* _What you should do_: Return, from the listing that follows, each line containing the word "Teardrop".

__________________________________________________

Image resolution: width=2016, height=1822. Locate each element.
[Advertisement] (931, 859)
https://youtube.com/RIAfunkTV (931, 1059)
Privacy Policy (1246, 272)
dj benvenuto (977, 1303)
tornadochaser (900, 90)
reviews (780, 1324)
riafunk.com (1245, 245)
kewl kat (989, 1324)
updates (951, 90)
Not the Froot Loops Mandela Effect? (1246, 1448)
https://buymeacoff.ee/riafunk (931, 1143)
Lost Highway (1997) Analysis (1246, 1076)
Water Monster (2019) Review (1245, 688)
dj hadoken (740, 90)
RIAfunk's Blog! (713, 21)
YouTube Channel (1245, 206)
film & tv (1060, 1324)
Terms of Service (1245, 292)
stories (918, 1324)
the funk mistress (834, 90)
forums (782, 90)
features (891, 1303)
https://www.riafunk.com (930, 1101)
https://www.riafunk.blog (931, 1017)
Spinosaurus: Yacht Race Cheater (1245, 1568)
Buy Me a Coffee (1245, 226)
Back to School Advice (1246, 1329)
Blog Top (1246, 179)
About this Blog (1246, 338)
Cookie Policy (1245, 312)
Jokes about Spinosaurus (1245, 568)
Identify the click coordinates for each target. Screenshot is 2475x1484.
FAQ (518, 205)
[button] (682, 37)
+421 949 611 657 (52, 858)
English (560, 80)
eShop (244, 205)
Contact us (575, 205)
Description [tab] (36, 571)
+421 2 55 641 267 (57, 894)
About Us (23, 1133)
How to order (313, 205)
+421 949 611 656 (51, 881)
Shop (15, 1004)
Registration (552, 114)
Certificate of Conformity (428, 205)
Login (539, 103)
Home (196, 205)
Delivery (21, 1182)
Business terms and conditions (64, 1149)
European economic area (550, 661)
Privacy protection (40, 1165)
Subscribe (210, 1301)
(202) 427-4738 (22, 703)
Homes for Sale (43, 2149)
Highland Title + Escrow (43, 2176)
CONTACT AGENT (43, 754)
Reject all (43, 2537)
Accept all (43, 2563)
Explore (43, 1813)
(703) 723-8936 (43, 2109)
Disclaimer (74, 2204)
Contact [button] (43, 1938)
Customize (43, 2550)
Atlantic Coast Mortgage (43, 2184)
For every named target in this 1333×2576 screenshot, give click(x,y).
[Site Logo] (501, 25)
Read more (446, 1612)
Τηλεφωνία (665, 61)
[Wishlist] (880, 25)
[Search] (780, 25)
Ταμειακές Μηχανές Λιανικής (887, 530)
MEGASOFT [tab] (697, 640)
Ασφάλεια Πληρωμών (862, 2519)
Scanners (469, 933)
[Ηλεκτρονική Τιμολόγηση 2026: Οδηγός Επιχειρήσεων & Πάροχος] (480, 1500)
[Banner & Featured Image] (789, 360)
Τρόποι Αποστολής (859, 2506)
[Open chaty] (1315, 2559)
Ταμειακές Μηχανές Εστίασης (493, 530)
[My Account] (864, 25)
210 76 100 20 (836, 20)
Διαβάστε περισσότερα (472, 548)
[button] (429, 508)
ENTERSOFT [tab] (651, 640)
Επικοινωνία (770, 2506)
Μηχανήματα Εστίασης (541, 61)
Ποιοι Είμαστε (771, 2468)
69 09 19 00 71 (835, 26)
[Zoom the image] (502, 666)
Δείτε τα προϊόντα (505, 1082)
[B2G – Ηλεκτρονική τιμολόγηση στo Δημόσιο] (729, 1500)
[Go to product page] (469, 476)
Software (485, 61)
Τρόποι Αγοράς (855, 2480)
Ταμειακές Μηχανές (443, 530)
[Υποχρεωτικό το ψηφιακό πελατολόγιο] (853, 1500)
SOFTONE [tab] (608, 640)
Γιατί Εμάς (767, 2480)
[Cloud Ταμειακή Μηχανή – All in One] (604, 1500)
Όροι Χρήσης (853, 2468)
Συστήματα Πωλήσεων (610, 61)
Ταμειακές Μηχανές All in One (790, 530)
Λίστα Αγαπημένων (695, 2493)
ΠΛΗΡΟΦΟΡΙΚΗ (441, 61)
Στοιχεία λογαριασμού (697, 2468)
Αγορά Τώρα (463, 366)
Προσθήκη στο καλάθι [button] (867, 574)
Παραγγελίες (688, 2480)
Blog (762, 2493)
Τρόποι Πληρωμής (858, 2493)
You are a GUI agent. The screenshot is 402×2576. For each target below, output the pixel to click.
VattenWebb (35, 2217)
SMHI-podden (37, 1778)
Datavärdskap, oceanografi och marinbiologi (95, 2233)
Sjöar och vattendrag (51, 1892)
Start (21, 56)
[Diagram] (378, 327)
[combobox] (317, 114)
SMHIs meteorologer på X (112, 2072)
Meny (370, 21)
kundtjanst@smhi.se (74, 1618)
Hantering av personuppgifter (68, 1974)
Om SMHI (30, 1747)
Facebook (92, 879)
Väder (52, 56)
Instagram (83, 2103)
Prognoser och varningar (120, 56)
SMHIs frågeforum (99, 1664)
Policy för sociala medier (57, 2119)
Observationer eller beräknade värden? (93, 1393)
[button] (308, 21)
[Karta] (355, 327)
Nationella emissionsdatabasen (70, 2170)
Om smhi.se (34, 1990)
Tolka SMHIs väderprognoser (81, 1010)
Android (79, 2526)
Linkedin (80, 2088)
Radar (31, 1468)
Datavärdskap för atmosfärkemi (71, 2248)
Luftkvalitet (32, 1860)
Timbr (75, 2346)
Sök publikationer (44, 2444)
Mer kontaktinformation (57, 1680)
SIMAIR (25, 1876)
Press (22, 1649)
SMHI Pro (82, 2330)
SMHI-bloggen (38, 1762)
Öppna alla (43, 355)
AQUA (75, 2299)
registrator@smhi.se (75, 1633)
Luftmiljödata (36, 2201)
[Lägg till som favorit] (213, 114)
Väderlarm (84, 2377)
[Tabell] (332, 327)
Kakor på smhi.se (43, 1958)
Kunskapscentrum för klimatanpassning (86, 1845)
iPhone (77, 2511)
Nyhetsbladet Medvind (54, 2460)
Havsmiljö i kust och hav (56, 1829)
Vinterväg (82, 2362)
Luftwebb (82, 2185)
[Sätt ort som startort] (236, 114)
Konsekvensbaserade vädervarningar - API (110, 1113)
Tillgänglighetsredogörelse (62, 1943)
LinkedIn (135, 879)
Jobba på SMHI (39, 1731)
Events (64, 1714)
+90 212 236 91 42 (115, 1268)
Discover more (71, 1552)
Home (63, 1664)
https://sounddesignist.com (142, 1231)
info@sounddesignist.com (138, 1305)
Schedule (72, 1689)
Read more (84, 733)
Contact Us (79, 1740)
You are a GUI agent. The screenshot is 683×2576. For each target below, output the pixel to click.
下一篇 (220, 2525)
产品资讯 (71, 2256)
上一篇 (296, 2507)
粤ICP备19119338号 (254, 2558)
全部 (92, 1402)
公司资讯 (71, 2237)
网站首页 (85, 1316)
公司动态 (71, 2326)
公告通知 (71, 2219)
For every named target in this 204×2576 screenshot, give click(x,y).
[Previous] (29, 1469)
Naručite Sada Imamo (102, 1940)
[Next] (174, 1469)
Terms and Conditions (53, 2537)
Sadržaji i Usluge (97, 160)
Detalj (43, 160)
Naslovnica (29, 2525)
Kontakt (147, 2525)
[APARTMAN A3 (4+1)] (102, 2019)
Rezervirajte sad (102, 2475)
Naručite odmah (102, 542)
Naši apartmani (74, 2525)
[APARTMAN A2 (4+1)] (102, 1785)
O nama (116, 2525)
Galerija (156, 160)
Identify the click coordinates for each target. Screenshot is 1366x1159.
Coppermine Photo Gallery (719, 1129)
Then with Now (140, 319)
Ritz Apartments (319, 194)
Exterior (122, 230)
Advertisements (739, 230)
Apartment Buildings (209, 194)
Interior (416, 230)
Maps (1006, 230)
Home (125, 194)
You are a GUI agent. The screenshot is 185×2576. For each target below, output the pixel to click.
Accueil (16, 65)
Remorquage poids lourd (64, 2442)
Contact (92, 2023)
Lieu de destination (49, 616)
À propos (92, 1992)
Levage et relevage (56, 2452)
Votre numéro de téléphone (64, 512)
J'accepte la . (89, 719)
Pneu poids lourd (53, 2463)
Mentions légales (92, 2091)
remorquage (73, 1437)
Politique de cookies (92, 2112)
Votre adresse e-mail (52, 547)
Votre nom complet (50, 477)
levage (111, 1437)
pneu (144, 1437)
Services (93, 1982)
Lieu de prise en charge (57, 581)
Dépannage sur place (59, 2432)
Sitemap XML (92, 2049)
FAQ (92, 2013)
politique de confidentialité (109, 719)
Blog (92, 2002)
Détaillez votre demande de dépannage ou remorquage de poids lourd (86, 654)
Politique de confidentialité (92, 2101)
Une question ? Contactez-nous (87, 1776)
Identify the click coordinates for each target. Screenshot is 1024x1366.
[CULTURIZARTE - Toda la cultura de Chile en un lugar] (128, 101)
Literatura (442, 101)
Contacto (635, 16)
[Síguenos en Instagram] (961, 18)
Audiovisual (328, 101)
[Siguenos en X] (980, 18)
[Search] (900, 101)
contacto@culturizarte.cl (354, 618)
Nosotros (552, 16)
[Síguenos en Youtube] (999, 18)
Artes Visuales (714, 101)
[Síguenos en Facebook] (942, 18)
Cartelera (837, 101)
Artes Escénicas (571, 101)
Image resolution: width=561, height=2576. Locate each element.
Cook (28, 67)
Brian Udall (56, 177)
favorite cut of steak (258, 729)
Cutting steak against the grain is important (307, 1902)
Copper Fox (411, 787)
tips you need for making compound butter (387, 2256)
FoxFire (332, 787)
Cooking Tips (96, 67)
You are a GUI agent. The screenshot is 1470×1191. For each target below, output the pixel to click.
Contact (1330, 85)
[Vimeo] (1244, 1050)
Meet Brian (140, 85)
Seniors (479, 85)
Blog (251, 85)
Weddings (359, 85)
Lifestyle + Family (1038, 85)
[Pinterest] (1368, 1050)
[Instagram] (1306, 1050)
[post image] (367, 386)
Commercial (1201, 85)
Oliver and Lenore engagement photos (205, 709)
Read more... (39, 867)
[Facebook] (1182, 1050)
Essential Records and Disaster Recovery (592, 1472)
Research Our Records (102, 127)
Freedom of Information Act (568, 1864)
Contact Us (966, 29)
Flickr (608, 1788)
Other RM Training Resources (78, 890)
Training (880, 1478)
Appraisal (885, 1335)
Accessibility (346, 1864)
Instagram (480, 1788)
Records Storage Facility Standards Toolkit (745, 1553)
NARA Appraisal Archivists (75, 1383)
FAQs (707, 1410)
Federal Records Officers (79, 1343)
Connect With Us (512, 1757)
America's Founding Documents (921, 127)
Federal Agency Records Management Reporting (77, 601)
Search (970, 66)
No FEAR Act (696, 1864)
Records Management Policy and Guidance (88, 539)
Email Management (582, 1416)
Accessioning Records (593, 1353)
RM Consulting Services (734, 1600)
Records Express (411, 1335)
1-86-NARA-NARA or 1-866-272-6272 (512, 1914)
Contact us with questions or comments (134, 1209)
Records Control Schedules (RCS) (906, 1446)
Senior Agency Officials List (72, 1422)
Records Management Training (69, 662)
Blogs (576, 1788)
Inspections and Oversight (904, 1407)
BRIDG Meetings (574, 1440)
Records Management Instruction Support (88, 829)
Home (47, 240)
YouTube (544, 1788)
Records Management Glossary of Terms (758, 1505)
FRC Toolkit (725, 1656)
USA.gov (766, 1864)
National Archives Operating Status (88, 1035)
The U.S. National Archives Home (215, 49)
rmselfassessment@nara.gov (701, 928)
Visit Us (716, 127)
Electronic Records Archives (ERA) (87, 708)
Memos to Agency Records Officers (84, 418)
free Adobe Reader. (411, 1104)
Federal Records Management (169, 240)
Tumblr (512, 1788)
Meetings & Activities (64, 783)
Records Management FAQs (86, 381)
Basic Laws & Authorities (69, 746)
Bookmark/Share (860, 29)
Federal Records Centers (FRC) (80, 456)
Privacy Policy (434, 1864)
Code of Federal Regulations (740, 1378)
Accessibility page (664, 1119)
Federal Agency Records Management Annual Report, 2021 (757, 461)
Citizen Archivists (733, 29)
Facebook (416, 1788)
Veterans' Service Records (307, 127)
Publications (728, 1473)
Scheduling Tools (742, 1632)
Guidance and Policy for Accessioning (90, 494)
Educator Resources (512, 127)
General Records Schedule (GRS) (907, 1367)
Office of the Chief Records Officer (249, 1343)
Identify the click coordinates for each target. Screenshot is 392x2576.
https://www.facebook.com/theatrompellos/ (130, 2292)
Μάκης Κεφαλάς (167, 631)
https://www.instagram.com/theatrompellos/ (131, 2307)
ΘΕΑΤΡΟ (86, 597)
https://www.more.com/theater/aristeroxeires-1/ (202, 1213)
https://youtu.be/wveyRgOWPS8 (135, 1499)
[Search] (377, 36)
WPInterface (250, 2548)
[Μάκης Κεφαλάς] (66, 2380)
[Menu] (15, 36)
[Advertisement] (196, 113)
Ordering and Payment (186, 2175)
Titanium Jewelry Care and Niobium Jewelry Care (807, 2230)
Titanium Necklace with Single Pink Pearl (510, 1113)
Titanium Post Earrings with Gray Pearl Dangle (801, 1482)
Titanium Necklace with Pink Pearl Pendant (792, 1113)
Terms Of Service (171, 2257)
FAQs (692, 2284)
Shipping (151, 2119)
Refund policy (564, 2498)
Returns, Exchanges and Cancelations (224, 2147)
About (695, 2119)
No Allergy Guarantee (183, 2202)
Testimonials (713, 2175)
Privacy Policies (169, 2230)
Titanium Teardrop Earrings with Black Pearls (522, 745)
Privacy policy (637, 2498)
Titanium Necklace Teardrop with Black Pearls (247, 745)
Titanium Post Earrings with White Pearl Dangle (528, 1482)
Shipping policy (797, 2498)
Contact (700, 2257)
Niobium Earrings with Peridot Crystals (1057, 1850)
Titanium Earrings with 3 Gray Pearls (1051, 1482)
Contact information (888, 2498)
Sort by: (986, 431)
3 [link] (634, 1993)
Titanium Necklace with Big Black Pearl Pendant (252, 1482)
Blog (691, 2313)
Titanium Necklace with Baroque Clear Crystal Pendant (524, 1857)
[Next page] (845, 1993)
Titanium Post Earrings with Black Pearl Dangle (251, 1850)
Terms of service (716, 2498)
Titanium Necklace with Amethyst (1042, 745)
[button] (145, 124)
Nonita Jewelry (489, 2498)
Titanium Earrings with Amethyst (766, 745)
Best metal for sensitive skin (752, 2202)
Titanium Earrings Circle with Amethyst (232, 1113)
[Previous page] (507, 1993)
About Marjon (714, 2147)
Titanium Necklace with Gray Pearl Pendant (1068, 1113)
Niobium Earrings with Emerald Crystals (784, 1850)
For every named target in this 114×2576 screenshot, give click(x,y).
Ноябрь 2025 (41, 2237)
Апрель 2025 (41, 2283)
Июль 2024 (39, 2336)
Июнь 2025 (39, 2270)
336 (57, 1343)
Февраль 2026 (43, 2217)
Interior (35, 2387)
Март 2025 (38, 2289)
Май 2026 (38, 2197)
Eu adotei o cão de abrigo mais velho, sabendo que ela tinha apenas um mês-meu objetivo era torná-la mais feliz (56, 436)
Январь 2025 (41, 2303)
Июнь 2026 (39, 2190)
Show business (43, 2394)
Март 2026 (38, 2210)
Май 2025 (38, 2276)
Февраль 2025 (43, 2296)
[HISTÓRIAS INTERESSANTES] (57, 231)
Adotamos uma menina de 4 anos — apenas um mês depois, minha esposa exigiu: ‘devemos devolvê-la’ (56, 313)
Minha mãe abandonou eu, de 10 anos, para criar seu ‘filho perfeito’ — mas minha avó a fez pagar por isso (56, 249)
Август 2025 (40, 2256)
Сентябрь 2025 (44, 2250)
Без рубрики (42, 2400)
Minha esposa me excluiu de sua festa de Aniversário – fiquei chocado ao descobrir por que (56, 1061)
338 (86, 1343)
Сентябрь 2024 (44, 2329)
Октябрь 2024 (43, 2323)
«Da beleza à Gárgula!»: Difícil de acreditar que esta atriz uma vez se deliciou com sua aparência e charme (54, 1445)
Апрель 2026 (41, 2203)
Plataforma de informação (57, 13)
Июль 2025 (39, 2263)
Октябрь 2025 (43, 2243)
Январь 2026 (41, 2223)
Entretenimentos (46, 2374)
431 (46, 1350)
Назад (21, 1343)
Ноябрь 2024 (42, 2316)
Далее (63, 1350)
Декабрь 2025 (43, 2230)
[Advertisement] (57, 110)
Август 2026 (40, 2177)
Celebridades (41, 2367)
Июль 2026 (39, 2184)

__________________________________________________

* _Response to the exercise_:
Titanium Teardrop Earrings with Black Pearls (522, 745)
Titanium Necklace Teardrop with Black Pearls (247, 745)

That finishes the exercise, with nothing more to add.